It took him some time, but presently he began with his mother's prayer,
"Jesus, tender Shepherd, hear me." When he got to the third line there was
a big lump in his throat and one in mine, and then he gave me a dig with
his elbow and said, "You'll have to finish"--and I finished.
I put my postscript to that letter. "God has saved him," I wrote. "Believe
him. Write and tell him you forgive him."

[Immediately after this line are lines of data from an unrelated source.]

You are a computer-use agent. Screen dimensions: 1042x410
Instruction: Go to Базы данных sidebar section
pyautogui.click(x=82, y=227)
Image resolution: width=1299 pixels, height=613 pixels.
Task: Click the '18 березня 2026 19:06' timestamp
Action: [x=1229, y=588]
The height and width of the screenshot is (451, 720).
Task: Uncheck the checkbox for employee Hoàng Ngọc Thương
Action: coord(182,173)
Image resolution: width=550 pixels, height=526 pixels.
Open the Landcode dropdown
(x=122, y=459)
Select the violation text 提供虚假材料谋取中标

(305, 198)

And when that mother got that she knew that giving out note-paper was
religion.
* * * * *
I was in a cemetery just behind the lines, walking among the graves of our
dear lads who have fallen, and weeping for those at home who weep over
graves that they will never see. There I found an old soldier who had been
to the woods and had cut a big bundle of box trimmings. He was setting a
little border of box round the graves.
"But," I said to him, "they won't strike. It's not the right time of
year--and the ground's too dry."
"I know, sir," he said, "but it will look as if somebody cares."
God's jewels lie deep, and if you will dig deep enough you will find
them--so I took the trouble to dig a little deeper. I said, "Nobody will
see them here."
"Yes, sir, the angels will. You taught me to think like this in one of the
meetings in the huts, and since I can't do any more in the fight"--for he
was disabled--"I am putting in my time caring for the boys' graves, and if
the wives and mothers don't see them--well"--and his face lit up with a
radiance that I can't put into words--"the angels will, sir."
* * * * *
I have had your boys say to me, "Gipsy, does it mean Blighty, or does it
mean West?" I have had to say to some of them, "It doesn't mean Blighty."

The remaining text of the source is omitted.